Elle, qui n’en peut mais, porte la folle enchère,
Et sur elle à la fin retombe la colère

Et l’injuste courroux de ce fol insensé.

Ainsi de tous costez la femme est miserable,
Subjette à la mercy de l’homme impitoyable,
Qui luy fait plus de maux qu’on ne peut endurer.
Le captif est plus aise, et le pauvre forçaire
Encor en ses mal heurs et l’un et l’autre espère ;
Mais elle doit sans plus à la mort esperer.

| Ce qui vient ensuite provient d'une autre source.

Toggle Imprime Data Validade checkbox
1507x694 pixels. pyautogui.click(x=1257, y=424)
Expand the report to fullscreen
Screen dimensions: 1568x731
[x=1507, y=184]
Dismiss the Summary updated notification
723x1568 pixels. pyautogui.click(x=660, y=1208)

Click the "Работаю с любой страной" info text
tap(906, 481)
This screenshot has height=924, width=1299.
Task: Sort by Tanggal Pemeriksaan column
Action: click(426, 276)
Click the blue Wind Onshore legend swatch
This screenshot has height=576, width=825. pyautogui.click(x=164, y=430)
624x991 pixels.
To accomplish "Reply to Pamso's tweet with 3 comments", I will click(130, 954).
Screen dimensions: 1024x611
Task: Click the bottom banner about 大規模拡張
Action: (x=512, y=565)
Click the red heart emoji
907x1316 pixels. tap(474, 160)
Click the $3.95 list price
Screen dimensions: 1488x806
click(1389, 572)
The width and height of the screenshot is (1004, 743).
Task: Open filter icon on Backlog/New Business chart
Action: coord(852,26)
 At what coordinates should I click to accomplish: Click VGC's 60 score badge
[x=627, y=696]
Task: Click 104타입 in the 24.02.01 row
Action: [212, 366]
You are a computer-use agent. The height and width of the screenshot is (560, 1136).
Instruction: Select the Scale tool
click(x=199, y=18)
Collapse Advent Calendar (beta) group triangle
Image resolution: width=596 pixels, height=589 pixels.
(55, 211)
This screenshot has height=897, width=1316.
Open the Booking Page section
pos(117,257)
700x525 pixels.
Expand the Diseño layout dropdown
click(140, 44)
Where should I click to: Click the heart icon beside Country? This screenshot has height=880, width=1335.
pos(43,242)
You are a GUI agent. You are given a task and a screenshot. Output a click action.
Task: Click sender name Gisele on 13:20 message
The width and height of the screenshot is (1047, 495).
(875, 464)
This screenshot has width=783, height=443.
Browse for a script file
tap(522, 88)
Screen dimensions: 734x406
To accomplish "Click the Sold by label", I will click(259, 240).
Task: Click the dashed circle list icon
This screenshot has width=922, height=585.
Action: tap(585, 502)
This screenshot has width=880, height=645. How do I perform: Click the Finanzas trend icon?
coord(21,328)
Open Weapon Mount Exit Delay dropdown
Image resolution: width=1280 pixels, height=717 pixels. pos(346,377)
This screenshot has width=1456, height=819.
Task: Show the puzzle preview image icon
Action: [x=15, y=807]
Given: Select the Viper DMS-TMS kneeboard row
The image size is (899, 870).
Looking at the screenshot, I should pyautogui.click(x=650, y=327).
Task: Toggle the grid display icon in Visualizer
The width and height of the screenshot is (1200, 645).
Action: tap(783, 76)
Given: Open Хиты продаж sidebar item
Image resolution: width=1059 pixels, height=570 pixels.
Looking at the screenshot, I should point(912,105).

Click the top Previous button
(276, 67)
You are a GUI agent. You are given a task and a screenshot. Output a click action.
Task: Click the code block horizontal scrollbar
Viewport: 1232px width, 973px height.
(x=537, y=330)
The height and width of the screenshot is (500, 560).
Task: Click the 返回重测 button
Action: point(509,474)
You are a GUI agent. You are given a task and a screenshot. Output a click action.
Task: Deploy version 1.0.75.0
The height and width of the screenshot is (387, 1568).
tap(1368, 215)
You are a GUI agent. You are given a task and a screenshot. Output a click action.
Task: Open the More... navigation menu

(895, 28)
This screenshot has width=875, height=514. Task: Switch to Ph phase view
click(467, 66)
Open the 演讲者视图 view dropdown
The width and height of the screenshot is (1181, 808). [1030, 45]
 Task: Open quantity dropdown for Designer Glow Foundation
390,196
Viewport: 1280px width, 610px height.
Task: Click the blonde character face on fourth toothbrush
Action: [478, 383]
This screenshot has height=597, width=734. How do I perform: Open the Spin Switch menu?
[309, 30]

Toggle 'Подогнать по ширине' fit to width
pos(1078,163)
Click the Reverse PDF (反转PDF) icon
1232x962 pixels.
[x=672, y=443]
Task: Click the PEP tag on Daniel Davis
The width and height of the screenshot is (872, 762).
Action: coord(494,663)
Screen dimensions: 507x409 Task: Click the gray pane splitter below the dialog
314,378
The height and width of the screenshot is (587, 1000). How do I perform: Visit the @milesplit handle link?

Ne s’en faut esbahir, puis qu’eux, pleins de malice,
N’ayans autre raison que leur seulle injustice,
Font et rompent les loix selon leur volonté,
Et, usurpans tous seuls, à tort, la seigneurie
Qui de Dieu nous estoit en commun departie,
Nous ravissent, cruels ! la chère liberté.

Je laisse maintenant l’incroyable tristesse
Que ceste pauvre femme endure en sa grossesse ;
Le danger où elle est durant l’enfantement,
La charge des enfans, si penible et fascheuse ;
Combien pour son mary elle se rend soigneuse,
Dont elle ne reçoit pour loyer que tourment.

Je n’auray jamais fait si je veux entreprendre,
Ô Muses ! par mes vers de donner à entendre
Et nostre affliction et leur grand’ cruauté,
Puis, en renouvellant tant de justes complaintes,
J’ay peur que de pitié vos ames soient atteintes,
Voyant que vostre sexe est ainsi maltraicté.